Dataset entries:
++++++++++++++++++++

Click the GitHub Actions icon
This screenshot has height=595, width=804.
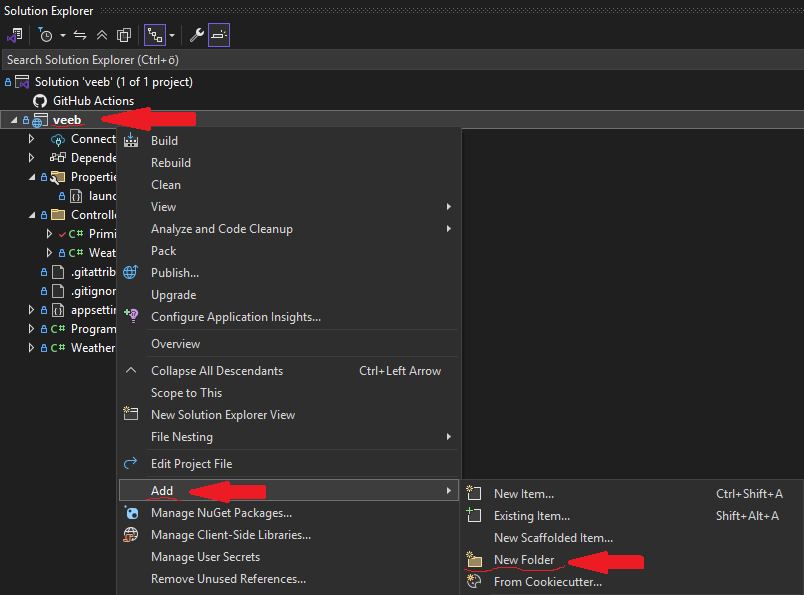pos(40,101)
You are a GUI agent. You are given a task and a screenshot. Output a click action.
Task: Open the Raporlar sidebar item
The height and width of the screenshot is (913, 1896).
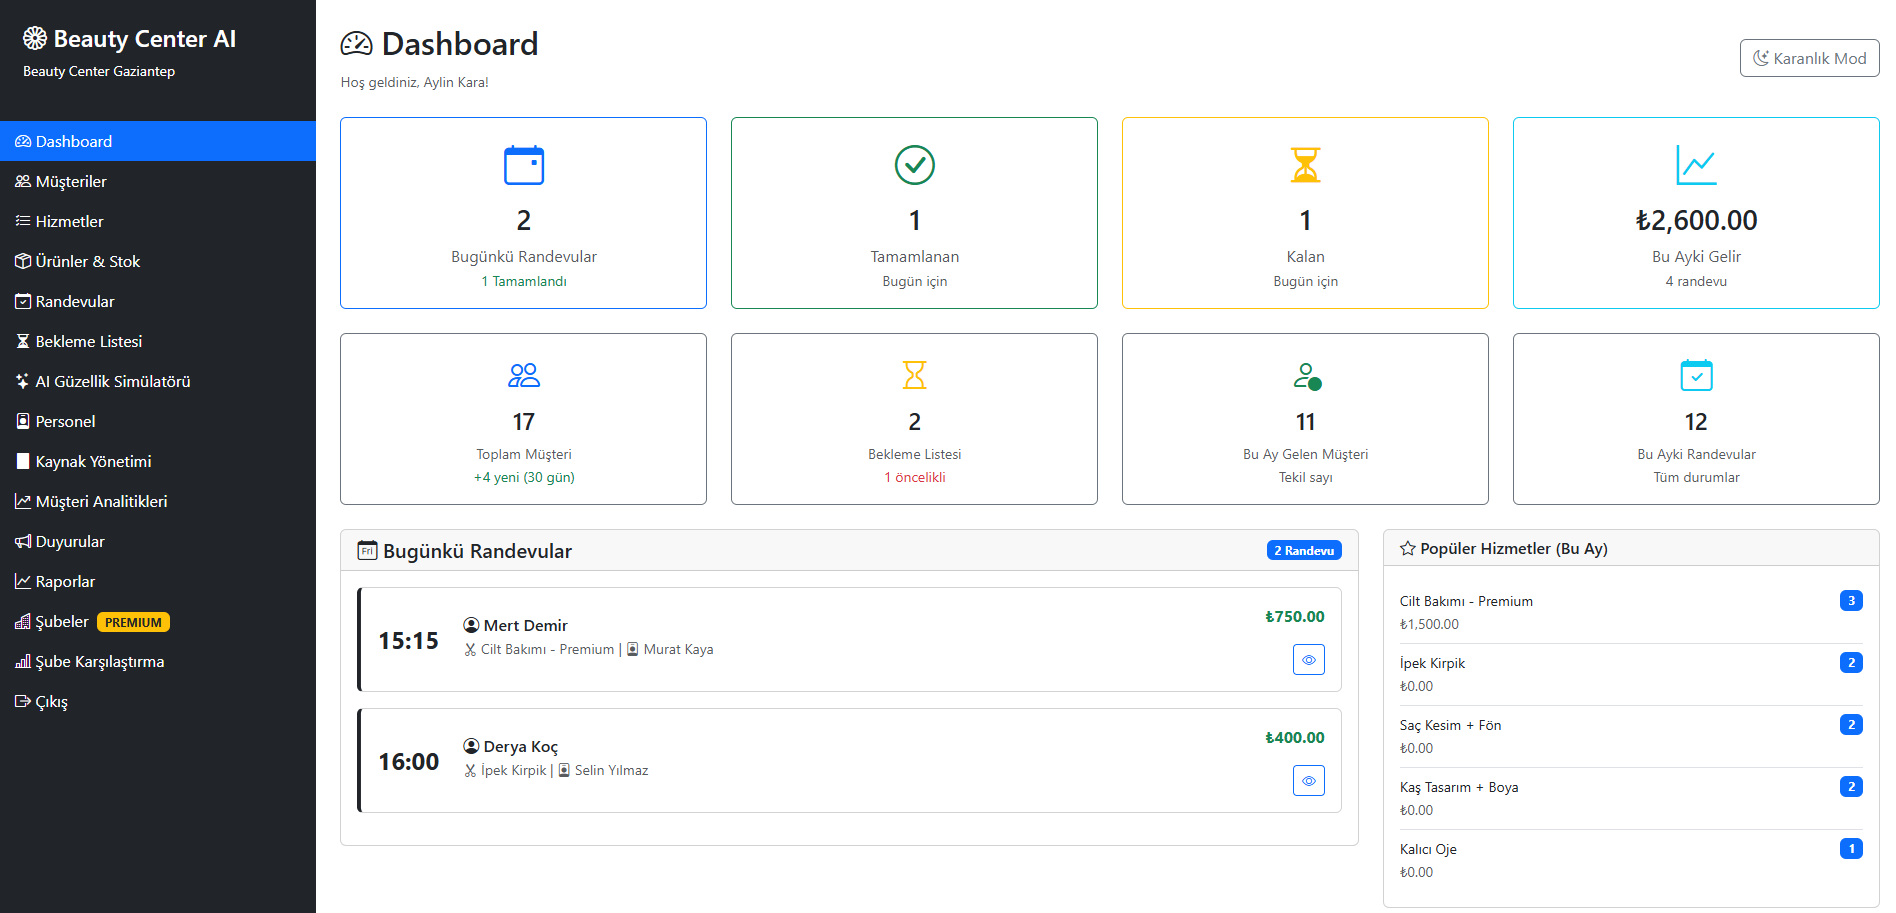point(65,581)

++++++++++++++++++++

Please copy the records above word for word, omitting every picture.

Click the GitHub Actions icon
This screenshot has height=595, width=804.
pos(40,101)
You are a GUI agent. You are given a task and a screenshot. Output a click action.
Task: Open the Raporlar sidebar item
The height and width of the screenshot is (913, 1896).
point(65,581)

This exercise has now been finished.